Obviously, I have already scrapped the idea of tossing the many-years relationship memories into the abyss because I am writing this. I acknowledge it. I can't say it is worthwhile. Bad endings taint even the good memories. Thinking about the good times also hurt as hell now. Nothing related to us makes me smile anymore. You just took them all away with you. So when dealing with you in my head, there are not much really to think about because I know it does not add up. You were being shitty as a self-defense and for me, though I turned out to be the bad guy in your story, it is not an excuse to disrespect me and be an asshole. Right? You have caused me a lot of trauma even in the past that I have been dealing with because I wanted to make things work. You said you wanted us to make it till the end. I have believed that. That was enough. I know I can deal with with my own problems anyway because I am strong and just one day, I knew I don't depend on you because I don't have to. But I was so willing to cater you, to take you with me in the good times and to be there for you when you need me. In the past, I have told you all of my fears so you know how to take care of me but now, you used them against me. shit. But you know, the saddest part is I can't make myself hate you so much and I can't seem to help but to also blame myself. Because I knew it from the start. Because I knew that you have these tendencies and I know we don't really match up because we have different values and different methods on things. I know all the risks and went for it anyway. I didn't ignore the signs, I know them, I have accepted them. Because, you were always willing to discuss our arguments and misunderstandings, and we always end up with a compromise or understanding each other because we pick each other every time at the end over the argument, or so I thought. I have accepted you for whoever you are because I loved you so much. I was willing to endure the pains until they dissipate. We have some weird, questionable dynamics but heck, I can do that. I have met the worst person in the world before, and what you do is nothing compared to that. So yes, it was a choice, MY choice to have you every time even if I don't really need you. All you got to do is trust me, choose me too. All you have to do is not abandon me. 

You knew I have abandonment issues. Worse, I was not even given a chance to explain after your misconceptions, fully dismissed. It was very traumatic. I swear I will never ever go back there. Who knows what you'd do next. You have just exceeded my limit and now I totally don't want you to have any place in my life. Friend, I wish you well, still. I hope you don't hurt yourself. I'm not a vengeful spirit and you know that.

For now, I will focus on my healing. It is not anywhere easy. But I always knew, I'll be fine without you.

-*-

**WHAT YOU NEED TO DO**
a - In the breakup reflection, what does the writer say the other person did with the fears the writer had shared?
b - Rewrite the breakup reflection, everything from "You knew I have" down to "you know that.", with "traumatic" changed to "painful".
c - Extend the breakup reflection past its final sentence.
The lines after this point are separate material.

**DATA BLOCK**

-*-

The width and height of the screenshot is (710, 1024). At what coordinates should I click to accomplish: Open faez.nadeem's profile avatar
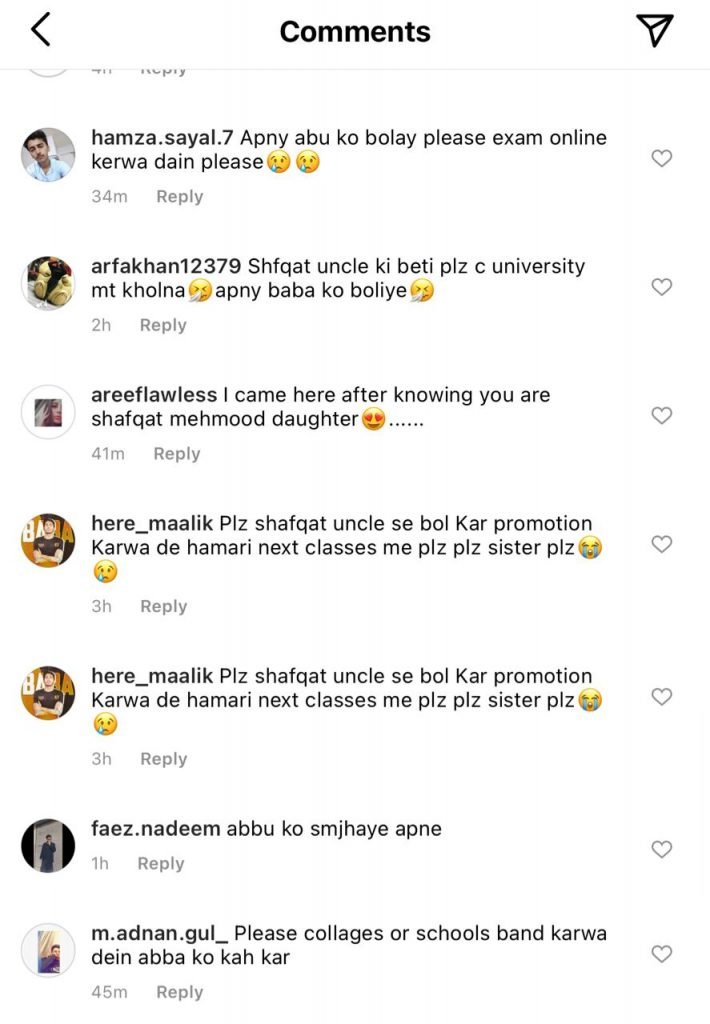pos(48,846)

-*-

**ANSWERS FOR THE EXERCISE**
a - The other person used those fears against the writer.

b -
You knew I have abandonment issues. Worse, I was not even given a chance to explain after your misconceptions, fully dismissed. It was very painful. I swear I will never ever go back there. Who knows what you'd do next. You have just exceeded my limit and now I totally don't want you to have any place in my life. Friend, I wish you well, still. I hope you don't hurt yourself. I'm not a vengeful spirit and you know that.

c -
Monday, May 10, 2021

The Sun

When I was a kid, I met this boy, the brightest person that I have ever seen...just like the sun

Instantly, I got drawn to the rays of light he was emanating. He reached out his hands, concurrently, dissipating every single shade of dullness and gloom in me. And that is when I have decided, I want to be like the sun... like him

And then, I became one, I thought. I wanted to move other people like how I was moved before. I wanted to shine brightly as I can be to take away the darkness in others' faces. It took me quite some time to realize that the sun illuminates on one side while casting a shadow through the other. I guess we cannot have it all like how we want them to be. If you are the sun, the center pull of the solar system, you know, you can only always see the brightest side in your point-of-view, which is quite sad and quite lonely. Being the centerpiece, and be surrounded by satellites that just reflect your own light as they revolve around you, you will be the only one not moving. But oh well, even the sun ain't flawless. Well, it ain't special either though. It is just like any other star in the universe. Just another star. A tiny spec of light across the galaxies. Yes, its true, I have become The Sun, but will this sun really make that much difference? Maybe not. Not at all.

Friday, April 23, 2021

Conversation 1

"This person so dear to me, wronged me."

"Are you hurt?"

"Yes."

"Why didn't you say anything?"

"How could I even get mad to someone who's just being human?"

"But then, aren't you too?"

And then it hit me.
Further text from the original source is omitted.